= Work to complete =
Copy every entry exactly as it reads and exclude whatever pictures appear.

(Screenshot grounding data)
BEGIN
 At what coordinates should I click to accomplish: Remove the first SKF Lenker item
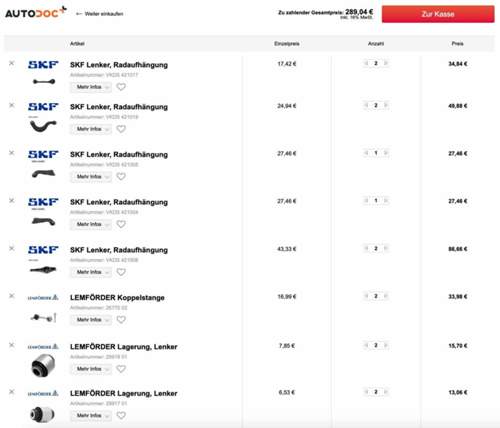[12, 63]
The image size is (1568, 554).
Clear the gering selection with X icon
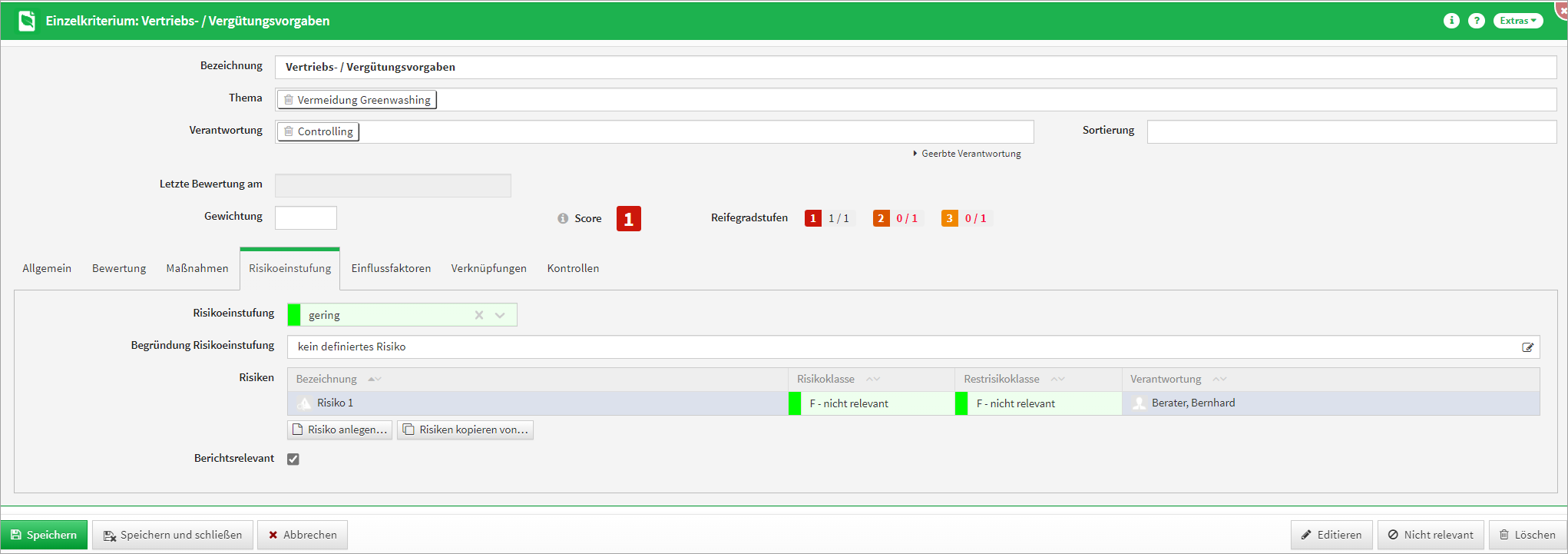tap(478, 315)
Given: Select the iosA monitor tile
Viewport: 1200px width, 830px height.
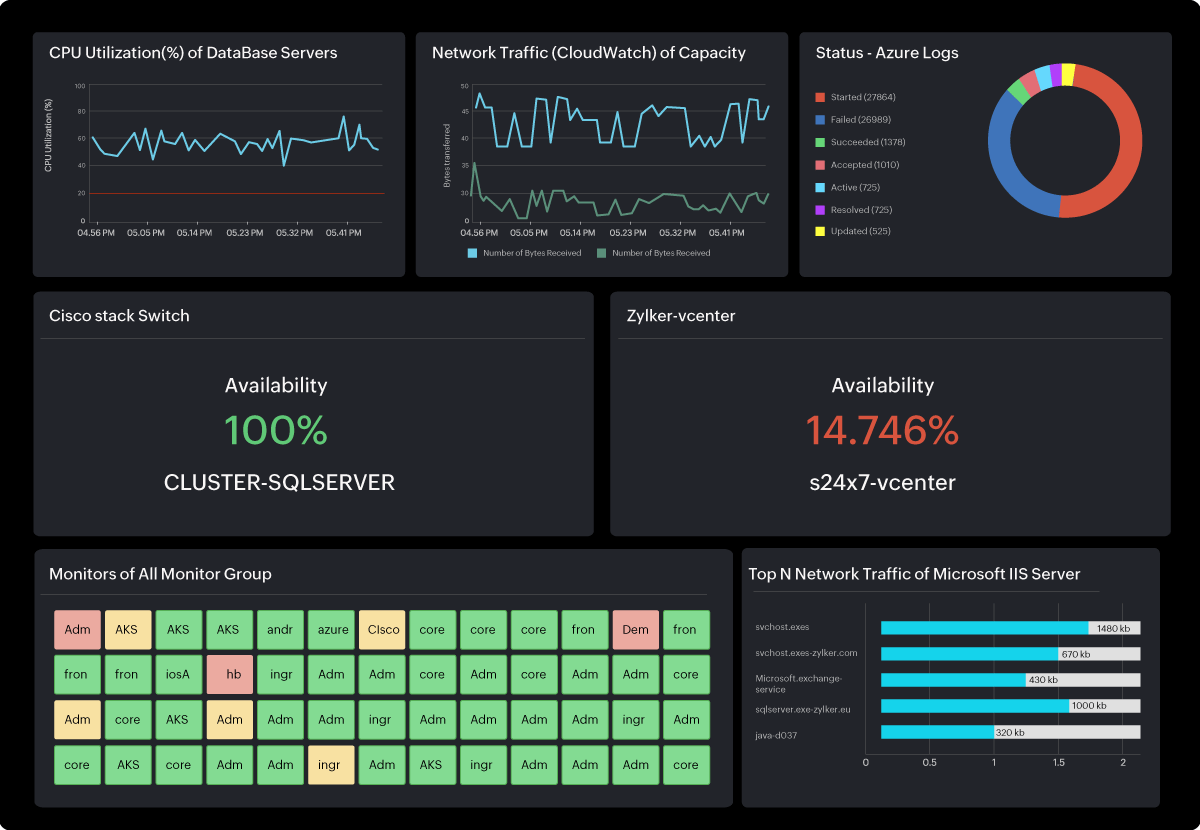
END
= Your response =
 At what coordinates should I click to accomplish: Remove the first SKF Lenker item
[12, 63]
The image size is (1568, 554).
Clear the gering selection with X icon
tap(478, 315)
Given: Select the iosA monitor tile
Viewport: 1200px width, 830px height.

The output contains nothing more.